Emily Milligan
Emily is an advocate dedicated to improving the lives of people through better health and social equity. With a background in public health and international relations, she brings decades of experience in managing complex research and product development (R&D) portfolios for medically underserved populations. Previously, Emily held instrumental roles at renowned institutions, including the United Nations in Brazil and Nicaragua, as well as key positions at Columbia University and New York University.
Her expertise in R&D management was further honed during her tenure at JDRF, where she led research operations and scientific teams, overseeing an average annual $100 million research portfolio. At JDRF (formerly known as “Juvenile Diabetes Research Foundation”), Emily spearheaded the launch of a $200 million venture fund dedicated to investing in companies developing life-saving products for individuals living with type one diabetes. Her strategic vision and leadership were instrumental in driving impactful research initiatives and fostering innovation in the sector.
Since joining the Barth Syndrome Foundation in 2018, Emily has emerged as a prominent thought leader in the ultra-rare disease space, driving the organization to the forefront in the eyes of the U.S. Congress, the FDA, and peer coalitions. She has navigated the foundation through complex dynamics with the FDA and augmented interest from academia and industry in ultra-rare drug opportunities. Emily believes in the rare disease community's duty to help each other, stating that advancing the mission of one progresses the missions of all. Her commitment to the cause has deepened over time, evolving into a personal loyalty.

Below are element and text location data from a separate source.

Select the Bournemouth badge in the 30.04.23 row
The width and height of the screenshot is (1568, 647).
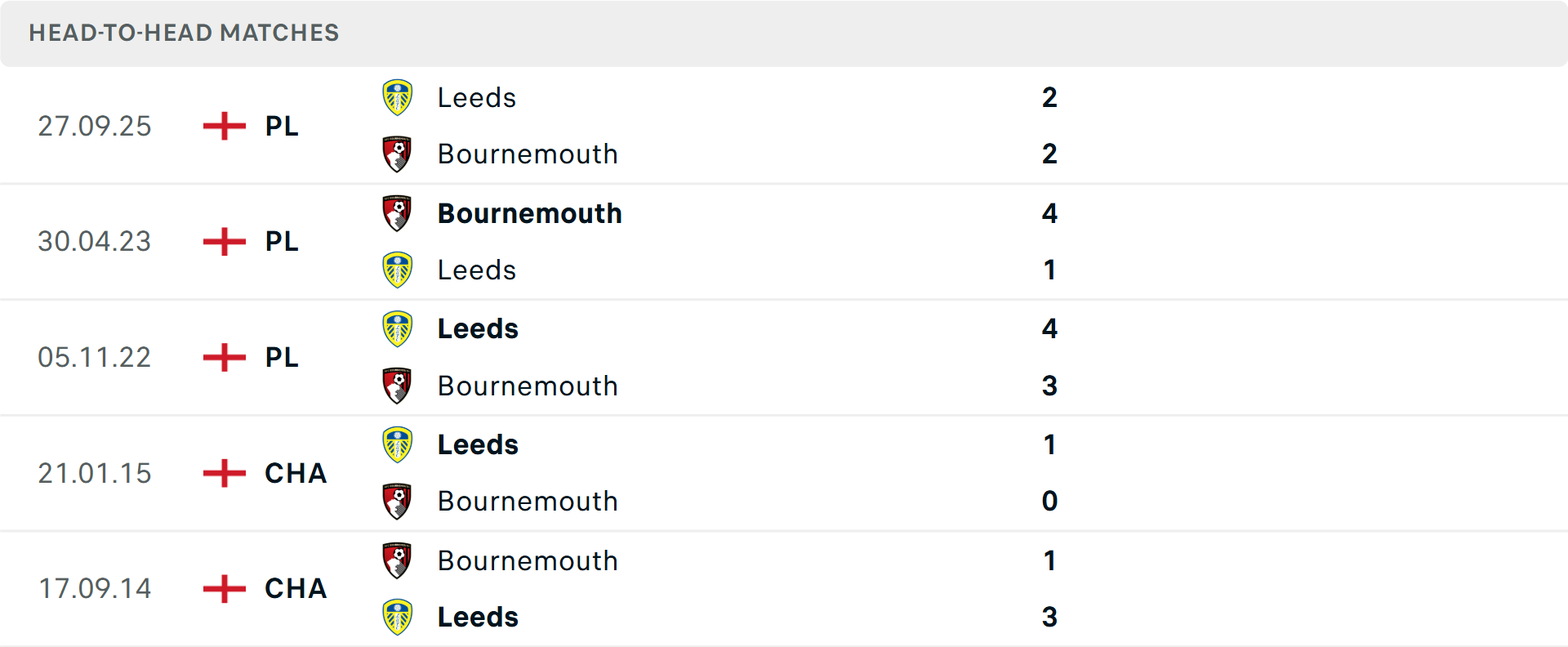pos(398,212)
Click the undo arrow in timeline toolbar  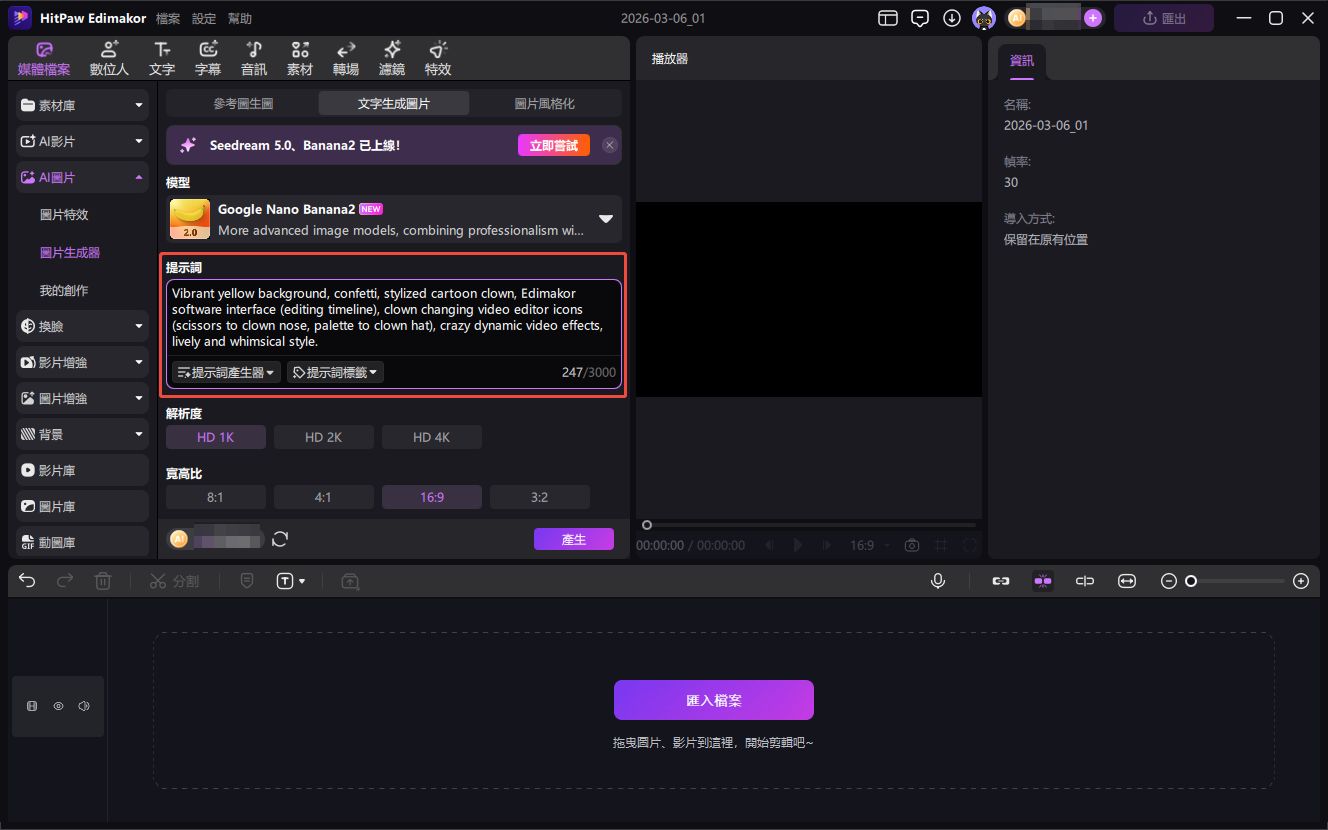pos(27,581)
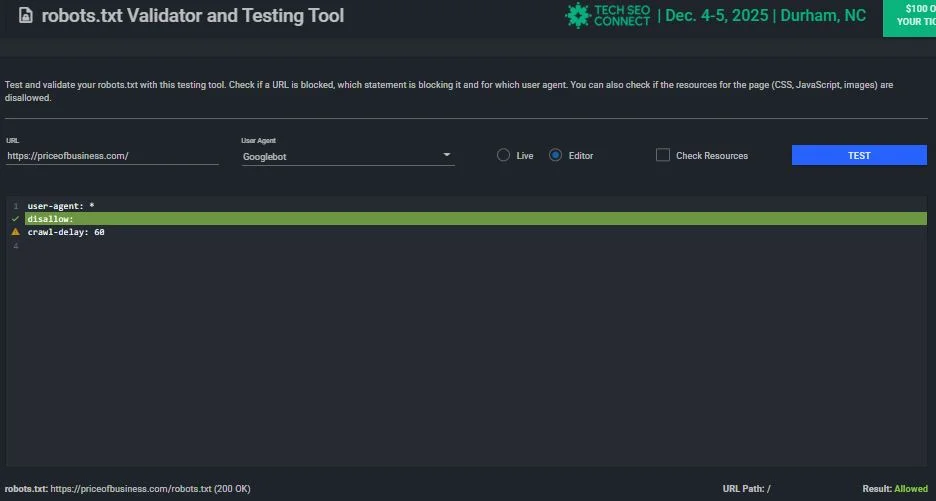Select the Editor radio button
Screen dimensions: 936x501
pyautogui.click(x=555, y=155)
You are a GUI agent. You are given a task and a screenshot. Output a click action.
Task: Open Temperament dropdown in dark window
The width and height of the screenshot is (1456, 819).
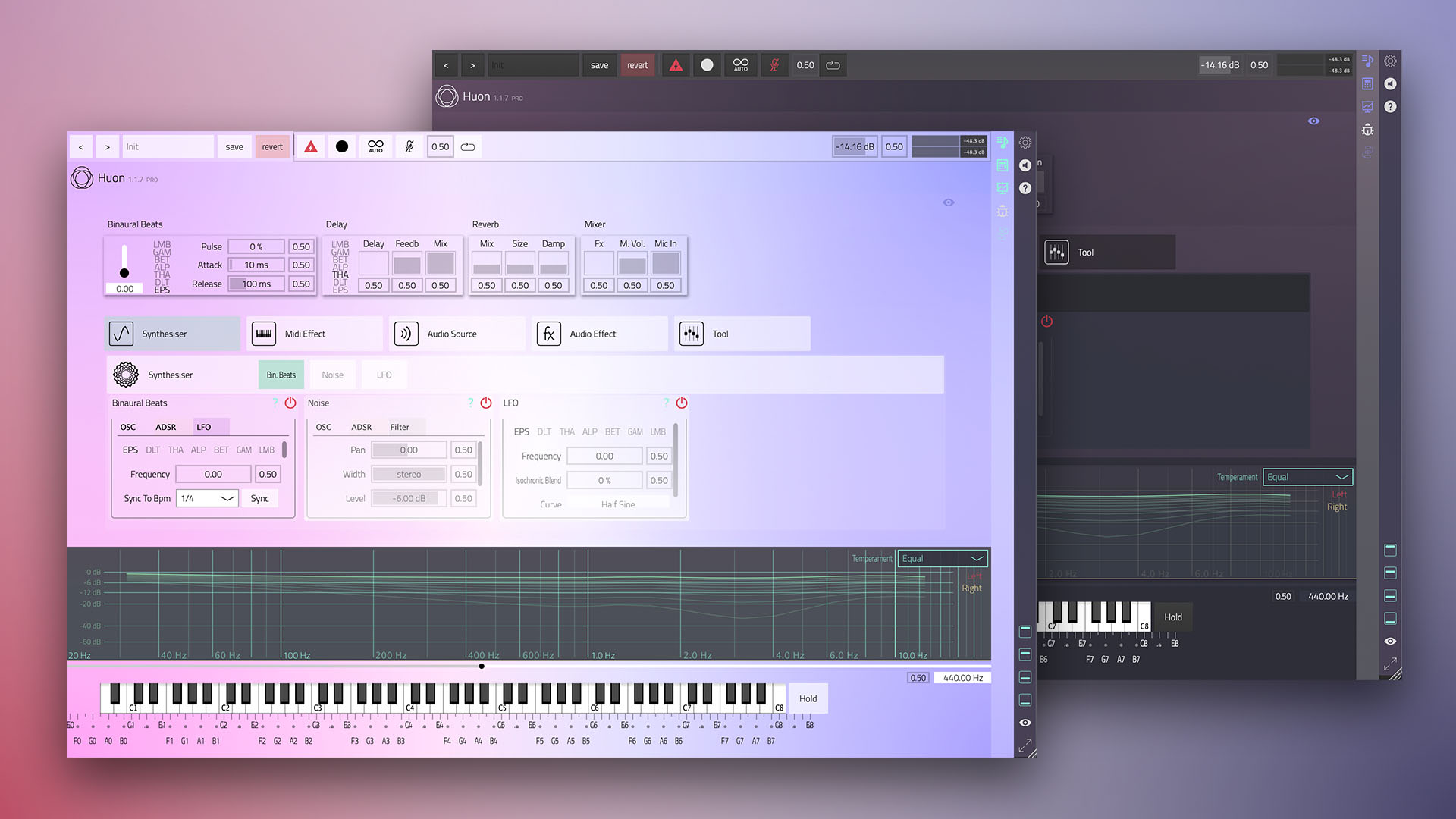tap(1307, 477)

Outside of her professional commitments, Emily cherishes her role as a parent to four children and young adults. She also finds great joy in providing a loving home to rescue dogs, self-declaring herself a “foster failure.” An avid lover of nature, Emily feels most at home in remote areas of the Colorado high country where she mountain bikes, skis, and spends time on her family farm. She is passionate about maintaining green spaces in her community for current and future generations to experience similar wonder and peace.
Emily is deeply passionate about addressing contemporary challenges that not only impact people living with Barth syndrome but more broadly all who can benefit from a more just world. Her leadership at Barth Syndrome Foundation is fueled by a strong commitment to making a difference that extends beyond her professional endeavors, reflecting her dedication to creating a positive impact in the lives of others.